Vernon served as a pilot during World War I for the Royal Flying Corps and later as a training instructor for American pilots. In 1918, while conducting flight maneuvers at Benbrook Field near Fort Worth, Texas his plane crashed, killing him instantly. Irene paid tribute to Vernon in her memoir My Husband (1919). There is a street in Benbrook named in his honor. Also placed on the street is a monument dedicated to him.

Irene starred solo in about a dozen silent films between 1917 and 1924 and appeared in several stage productions before retiring from show business. She married three more times –– to Robert Treman, Frederic McLaughlin [1], and George Enzinger.

During her marriage to "Major" Frederic McLaughlin [[2]], (who was the owner of the Chicago Blackhawks) she is credited with designing the original sweater for the Blackhawks Hockey Club. [3]

Around 1930, "the best-dressed woman in America" presented a radio dramatisation of her European travels with her husband, bulldog Zowie and Walter ("father's coloured servant") around the capitals of Europe in "The Life of Irene Castle". Only one episode is known to still exist.[citation needed]

In 1939, her life with Vernon was turned into a movie, The Story of Vernon and Irene Castle, produced by RKO and starring Fred Astaire and Ginger Rogers. Irene served as a technical advisor on the film, but clashed with Rogers, who refused to cut or color her hair or to wear authentic reproductions of Castle's Lucile dresses.

For the rest of her life, Irene was a staunch and litigious animal-rights activist, ultimately founding the Illinois animal shelter "Orphans of the Storm", which is still active.

Vernon and Irene Castle are interred together in the Woodlawn Cemetery in The Bronx, New York. There is a large monument to Vernon Castle near the site of his crash in Benbrook, Texas.

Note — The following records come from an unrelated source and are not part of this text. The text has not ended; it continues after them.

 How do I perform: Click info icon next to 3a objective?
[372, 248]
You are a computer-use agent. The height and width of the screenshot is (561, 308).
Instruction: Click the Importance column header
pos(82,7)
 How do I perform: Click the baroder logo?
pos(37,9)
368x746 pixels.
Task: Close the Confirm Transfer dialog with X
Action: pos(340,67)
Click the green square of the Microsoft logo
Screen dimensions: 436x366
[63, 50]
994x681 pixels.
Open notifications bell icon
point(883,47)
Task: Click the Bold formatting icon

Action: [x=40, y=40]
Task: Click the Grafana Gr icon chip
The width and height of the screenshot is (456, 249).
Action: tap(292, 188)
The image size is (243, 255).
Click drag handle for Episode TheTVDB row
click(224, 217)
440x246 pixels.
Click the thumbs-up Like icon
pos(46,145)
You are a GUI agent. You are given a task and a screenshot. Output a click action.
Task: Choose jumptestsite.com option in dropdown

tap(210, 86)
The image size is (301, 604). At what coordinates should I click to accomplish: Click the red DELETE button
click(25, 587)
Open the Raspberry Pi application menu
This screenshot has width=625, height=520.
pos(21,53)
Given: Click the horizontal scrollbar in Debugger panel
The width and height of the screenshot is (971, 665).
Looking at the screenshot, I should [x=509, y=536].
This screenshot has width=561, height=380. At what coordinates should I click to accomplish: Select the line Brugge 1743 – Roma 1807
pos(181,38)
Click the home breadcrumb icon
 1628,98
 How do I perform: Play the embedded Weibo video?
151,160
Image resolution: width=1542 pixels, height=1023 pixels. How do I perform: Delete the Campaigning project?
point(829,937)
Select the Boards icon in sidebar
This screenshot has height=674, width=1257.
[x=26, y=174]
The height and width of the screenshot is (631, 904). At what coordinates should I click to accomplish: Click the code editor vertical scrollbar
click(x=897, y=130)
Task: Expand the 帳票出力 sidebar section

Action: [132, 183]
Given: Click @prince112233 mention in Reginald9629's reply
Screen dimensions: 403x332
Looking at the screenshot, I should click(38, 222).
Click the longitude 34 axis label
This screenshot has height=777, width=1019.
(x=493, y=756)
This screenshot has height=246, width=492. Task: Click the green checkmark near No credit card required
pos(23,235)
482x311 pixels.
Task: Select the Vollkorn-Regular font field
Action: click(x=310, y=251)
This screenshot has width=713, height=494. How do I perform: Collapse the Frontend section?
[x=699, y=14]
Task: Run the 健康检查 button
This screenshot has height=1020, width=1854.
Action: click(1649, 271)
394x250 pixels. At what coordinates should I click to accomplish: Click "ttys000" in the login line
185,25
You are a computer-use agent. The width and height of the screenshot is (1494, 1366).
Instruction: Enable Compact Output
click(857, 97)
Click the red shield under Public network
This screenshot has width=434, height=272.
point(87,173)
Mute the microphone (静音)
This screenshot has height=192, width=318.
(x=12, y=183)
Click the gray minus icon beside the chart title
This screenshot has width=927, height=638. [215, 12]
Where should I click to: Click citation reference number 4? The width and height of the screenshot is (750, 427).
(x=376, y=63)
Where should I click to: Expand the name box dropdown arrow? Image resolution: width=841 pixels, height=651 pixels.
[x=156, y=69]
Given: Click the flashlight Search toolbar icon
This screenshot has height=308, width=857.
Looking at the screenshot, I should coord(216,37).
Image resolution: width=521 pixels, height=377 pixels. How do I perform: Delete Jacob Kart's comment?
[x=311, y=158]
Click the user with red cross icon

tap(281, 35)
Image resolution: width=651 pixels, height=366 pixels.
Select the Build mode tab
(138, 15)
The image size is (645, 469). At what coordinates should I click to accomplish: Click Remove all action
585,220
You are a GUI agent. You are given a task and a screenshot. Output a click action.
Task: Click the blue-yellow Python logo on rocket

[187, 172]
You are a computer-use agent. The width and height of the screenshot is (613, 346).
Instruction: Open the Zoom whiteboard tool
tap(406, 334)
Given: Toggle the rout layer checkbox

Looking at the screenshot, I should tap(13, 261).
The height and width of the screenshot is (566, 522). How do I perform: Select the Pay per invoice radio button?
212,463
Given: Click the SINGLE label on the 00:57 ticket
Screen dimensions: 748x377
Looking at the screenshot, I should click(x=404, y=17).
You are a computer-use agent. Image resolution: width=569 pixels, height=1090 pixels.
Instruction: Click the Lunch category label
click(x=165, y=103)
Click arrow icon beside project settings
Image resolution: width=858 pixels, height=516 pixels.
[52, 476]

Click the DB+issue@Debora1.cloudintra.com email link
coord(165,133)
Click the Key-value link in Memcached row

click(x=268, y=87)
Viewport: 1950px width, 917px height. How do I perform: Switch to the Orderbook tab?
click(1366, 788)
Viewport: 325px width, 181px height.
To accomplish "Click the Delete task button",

Irene Castle modeling fashions of 1916-1917 in Woman as Decoration by Emily Burbank, 1917.

"Mrs. Vernon Castle who set to-day's fashion in outline of costume and short hair for the young woman of America. For this reason and because Mrs. Castle has form to a superlative degree (correct carriage of the body) and the clothes sense (knowledge of what she can wear and how to wear it) we have selected her to illustrate several types of costumes, characteristic of 1916 and 1917."[2]

  1. ^ Eve Golden, Vernon and Irene Castle’s Ragtime Revolution. Lexington: University Press of Kentucky, 2007.
  2. ^ Woman as Decoration by Emily Burbank, New York, Dodd, Mead and Company, 1917, online as Woman as Decoration, available at Project Gutenberg.